● **Task requirements**: Give the stretch from the line containing "Where should I" through the line containing "Action: click(355, 31)" in the data below as a JSON list of strings, one per line, leaving out blank lines and the pictures.

------ Task inputs

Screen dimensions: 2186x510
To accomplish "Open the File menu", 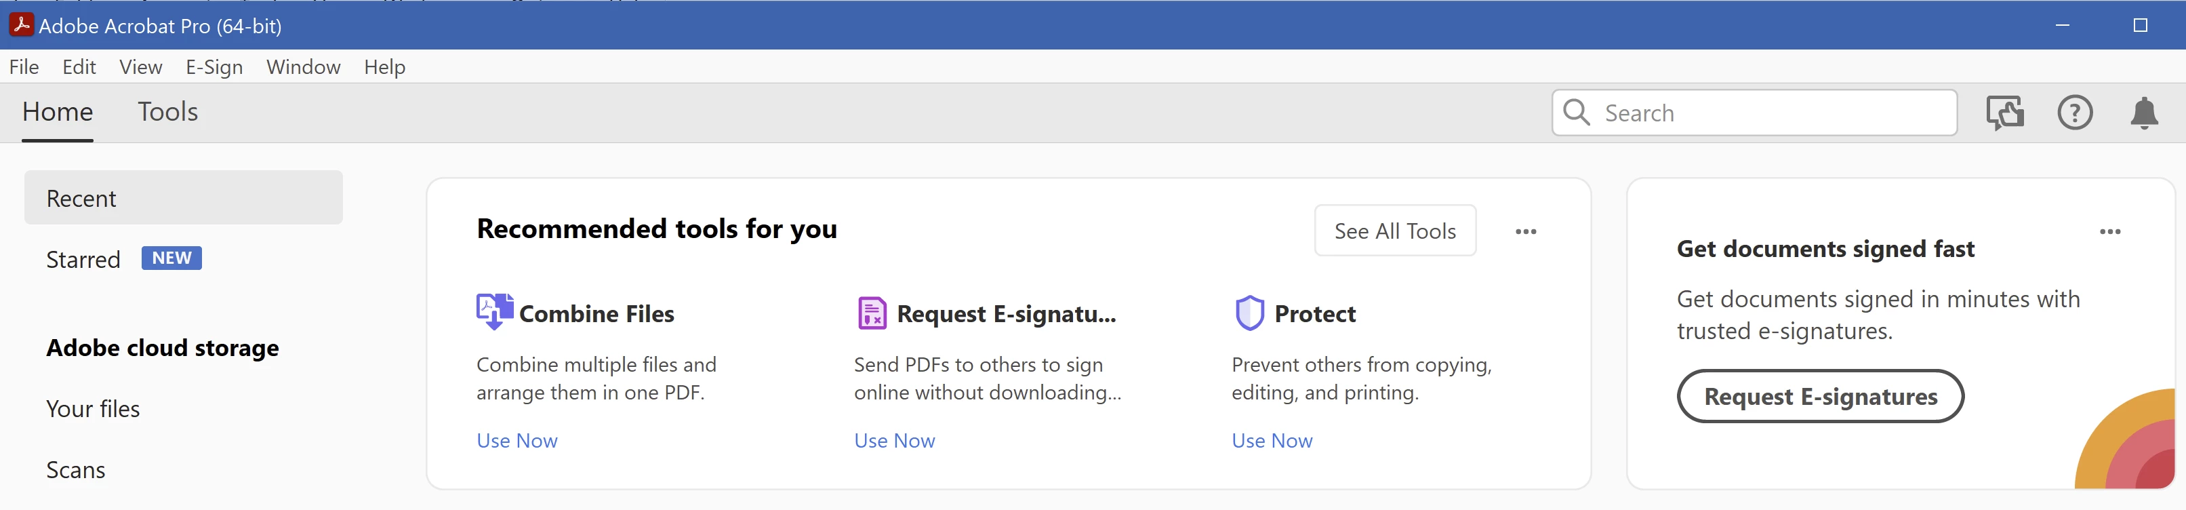I will (24, 67).
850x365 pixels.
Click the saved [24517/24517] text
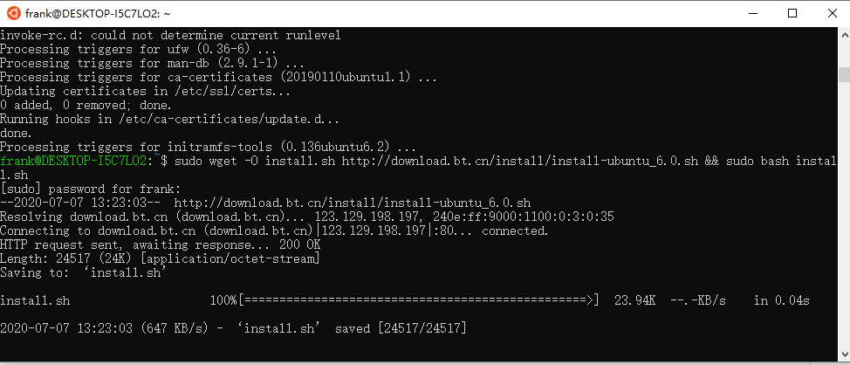tap(401, 328)
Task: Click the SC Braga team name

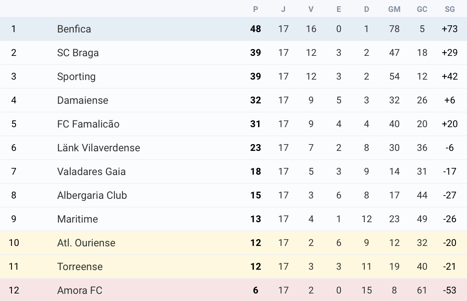Action: click(78, 53)
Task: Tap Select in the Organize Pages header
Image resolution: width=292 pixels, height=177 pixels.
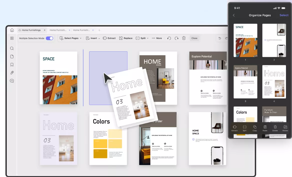Action: click(284, 15)
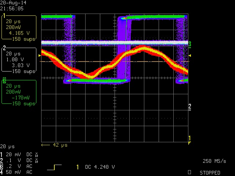The image size is (235, 176).
Task: Click the DC 4.240 V trigger level readout
Action: click(100, 167)
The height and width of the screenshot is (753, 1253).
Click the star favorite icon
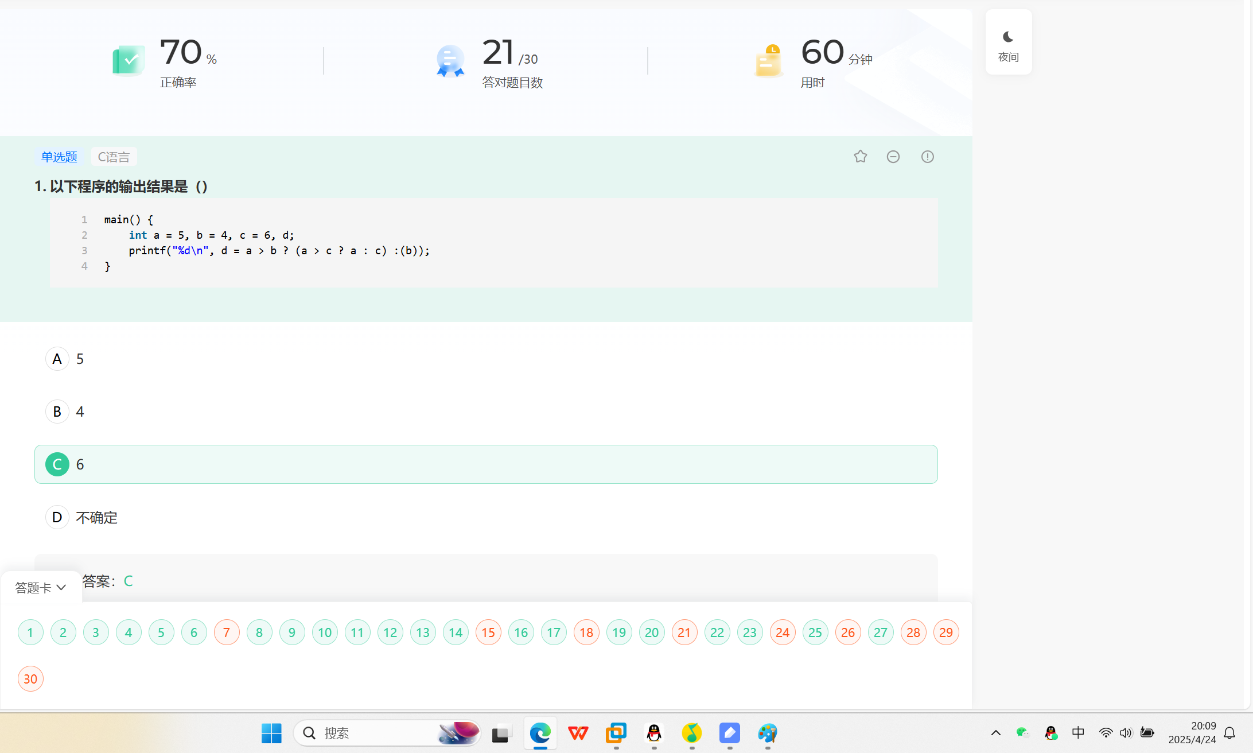click(x=860, y=157)
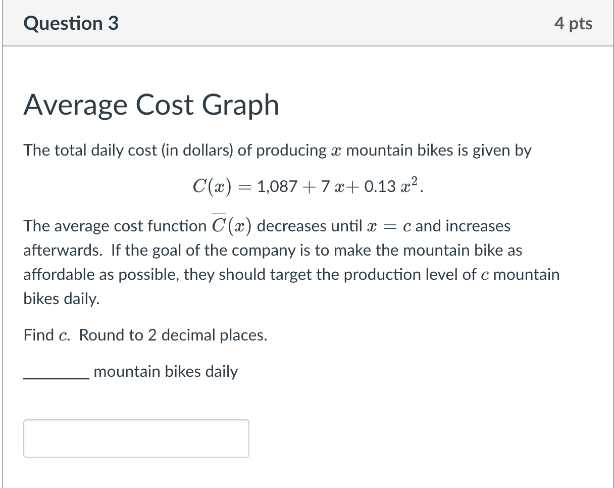Click the "mountain bikes daily" unit label
Viewport: 614px width, 488px height.
pos(166,372)
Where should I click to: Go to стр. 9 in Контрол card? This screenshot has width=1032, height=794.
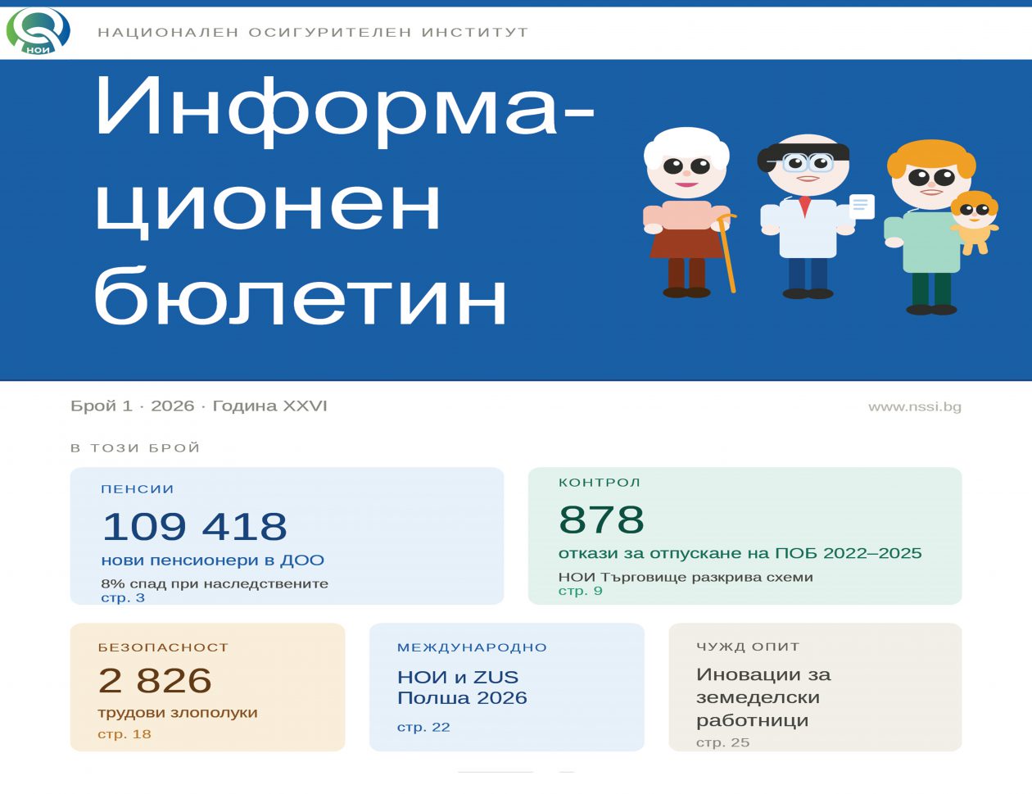[x=580, y=592]
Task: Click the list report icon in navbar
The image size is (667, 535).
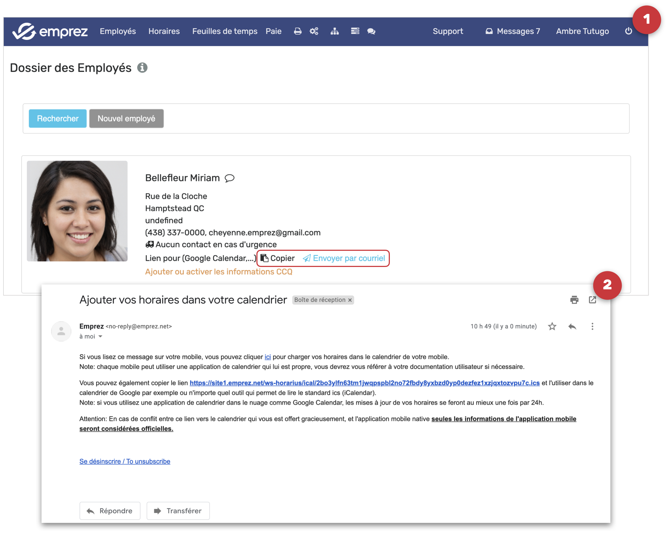Action: click(355, 31)
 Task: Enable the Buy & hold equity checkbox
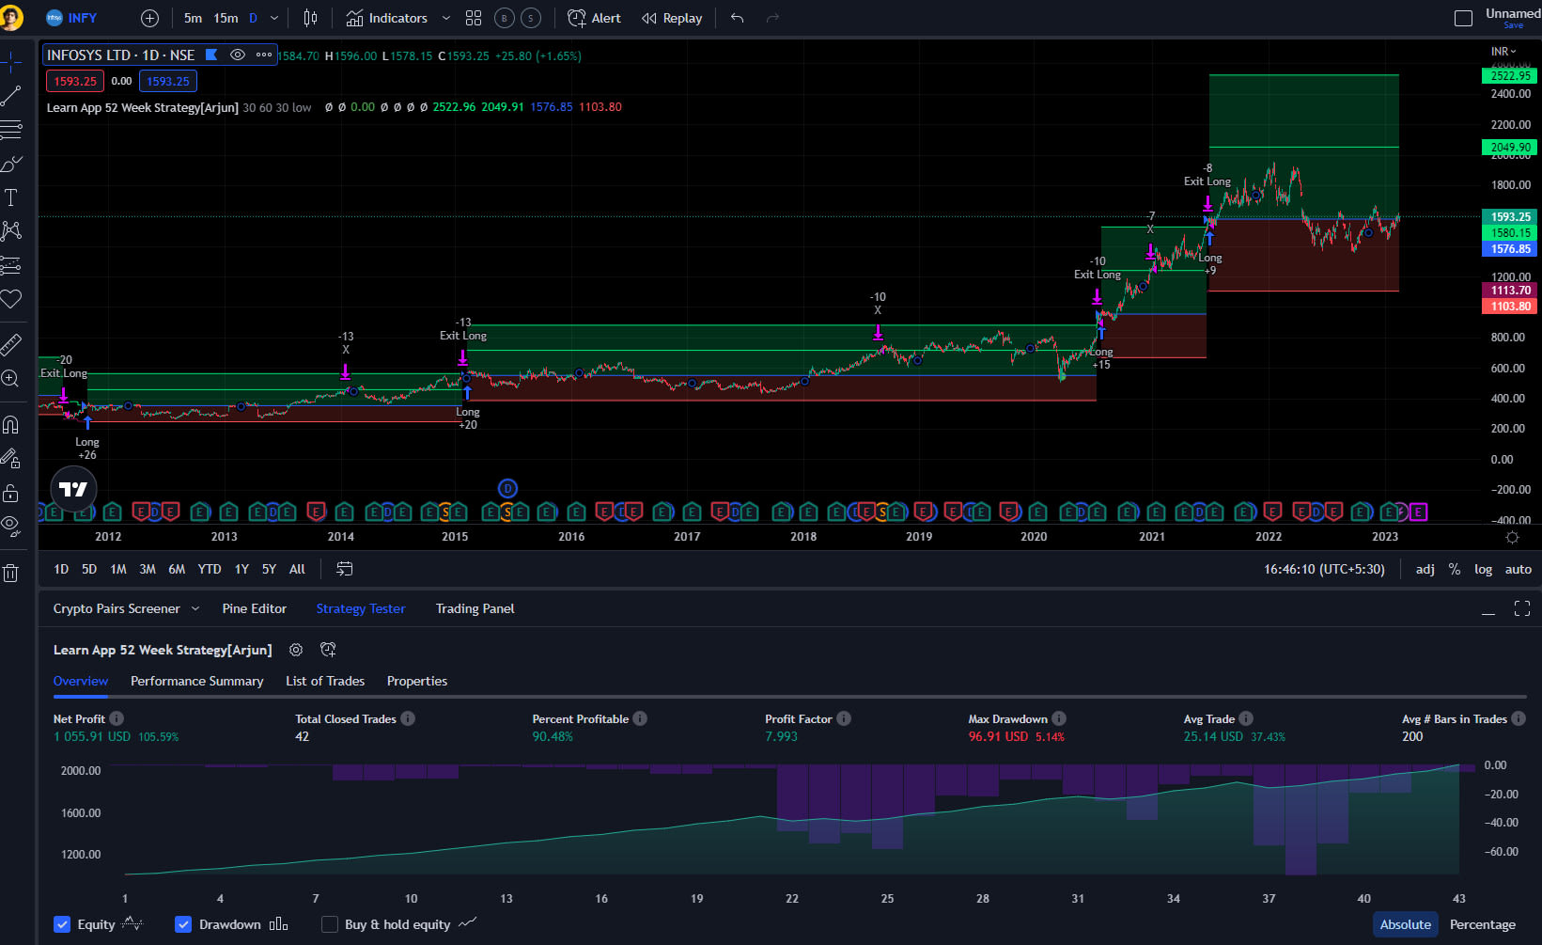pyautogui.click(x=330, y=924)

------------

● **Correct answer**:
[
  "Where should I click to: Go to стр. 9 in Контрол card? This screenshot has width=1032, height=794.",
  "[x=580, y=592]",
  "Task: Click the list report icon in navbar",
  "The image size is (667, 535).",
  "Action: click(355, 31)"
]